● **Выбранный отрывок**:
Большой интерес у сотрудников ОГПУ вызывали речи митрополита УАПЦ Василия Липковского. Смысл одной из его речей в Софийском соборе сводился к тому, что «есть украинцы, которые называют себя украинцами лишь на словах, на деле же ведут враждебную украинскому народу и украинской церкви работу, и таких украинцев много в славянских и обновленческих организациях, но настанет время, когда украинская церковь соединит вокруг себя все народы» [8. Ф. 2. Оп. 5. Д. 307. Л. 542]. Другими словами, в картине мира главы автокефалистов быть украинцем и быть членом УАПЦ означало одно и то же. Измена автокефальной церкви приравнивалась им к измене украинской нации. В речи звучит непоколебимая вера Липковского в то, что в будущем украинской церкви принадлежит великое будущее «соединения вокруг себя всех народов».
В документах ОГПУ с тревогой отмечали случаи, когда видными деятелями автокефального движения становились члены оппозиционных партий, потерявшие возможность легального участия в политической борьбе. Так, в Конотопском округе руководителем липковщины стали «бывшие члены Украинской социал-демократической партии – Карпенко, Довгополый и Таран». Некоторые из деятелей УАПЦ являлись работниками железной дороги и способствовали раздуванию недовольства рабочих в связи с повышением цен на муку. Один из автокефалистов даже попытался сорвать собрание во время выборов месткома [8. Ф. 2. Оп. 5. Д. 307. Л. 422].

● **Список заданий**:
1. Кого из бывших членов Украинской социал-демократической партии отрывок об ОГПУ и автокефальной церкви называет руководителями липковщины в Конотопском округе?
2. Перепишите дословно все строки блока 1, опустив картинки.
Отрывок и строки взяты из разных источников.

● **Извлечённые данные**:

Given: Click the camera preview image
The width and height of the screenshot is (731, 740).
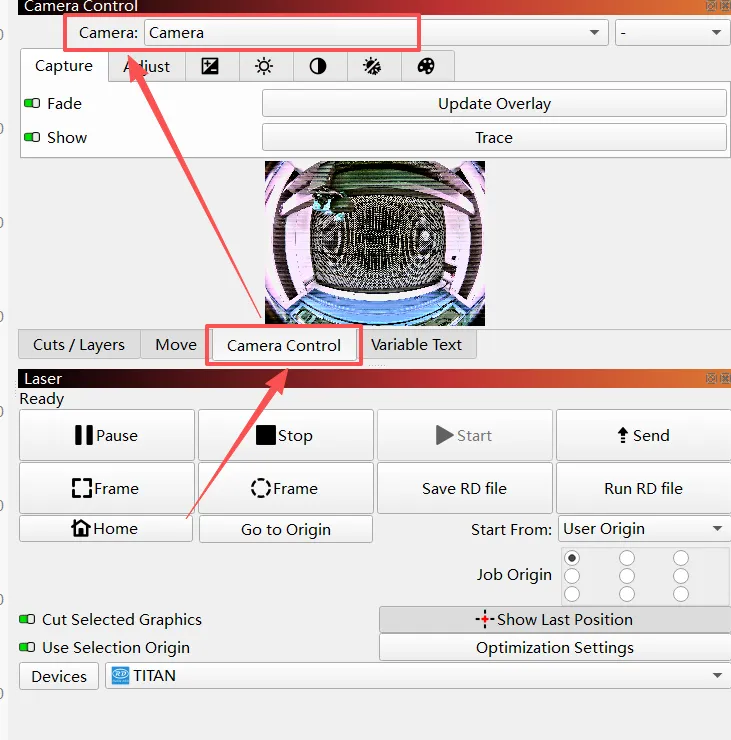Looking at the screenshot, I should pos(375,243).
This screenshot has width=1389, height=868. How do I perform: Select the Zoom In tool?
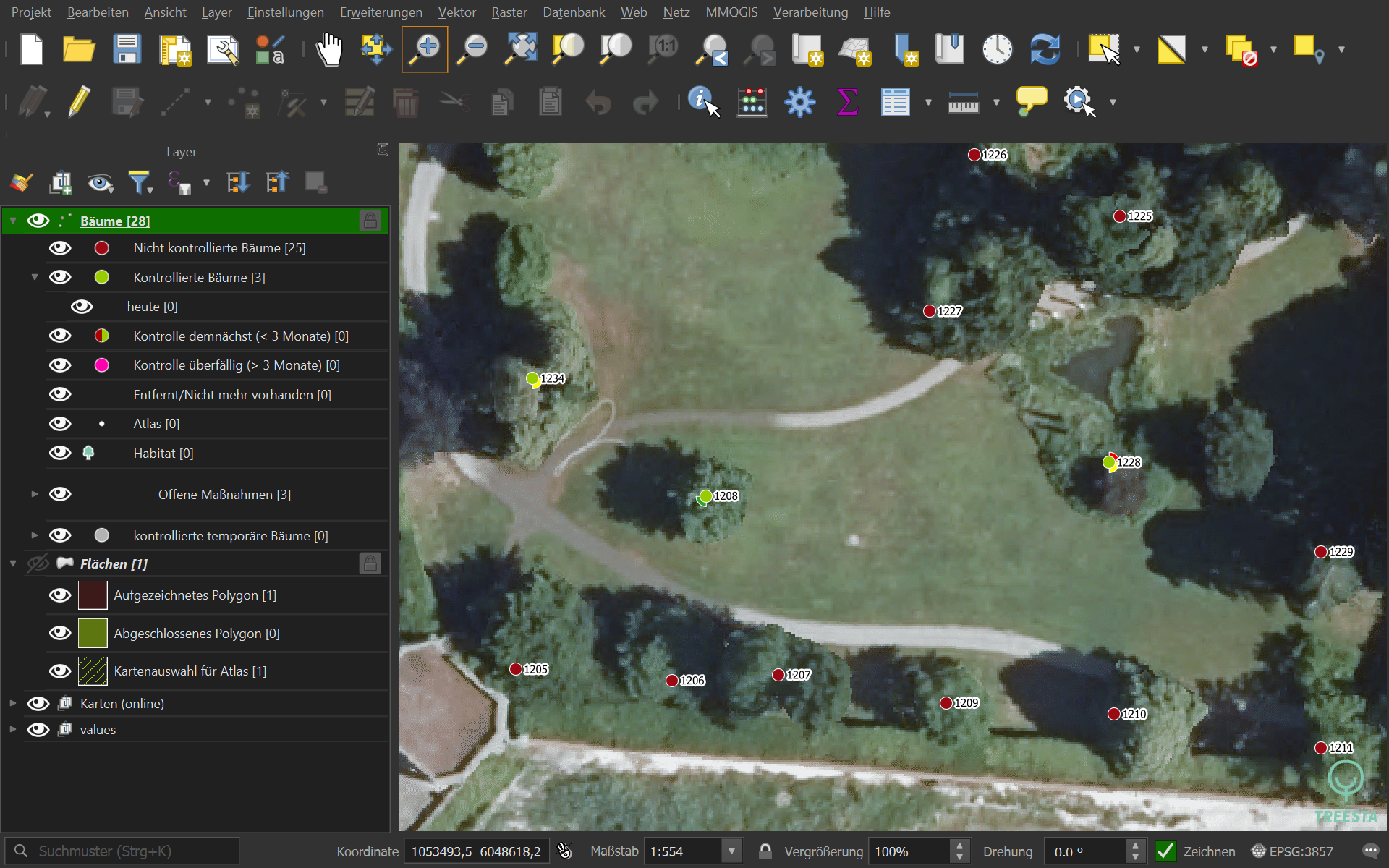coord(425,49)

● **Ответы по заданиям**:
1. Карпенко, Довгополый и Таран.

2.
Given: Click the camera preview image
The width and height of the screenshot is (731, 740).
Looking at the screenshot, I should pos(375,243).
This screenshot has width=1389, height=868. How do I perform: Select the Zoom In tool?
coord(425,49)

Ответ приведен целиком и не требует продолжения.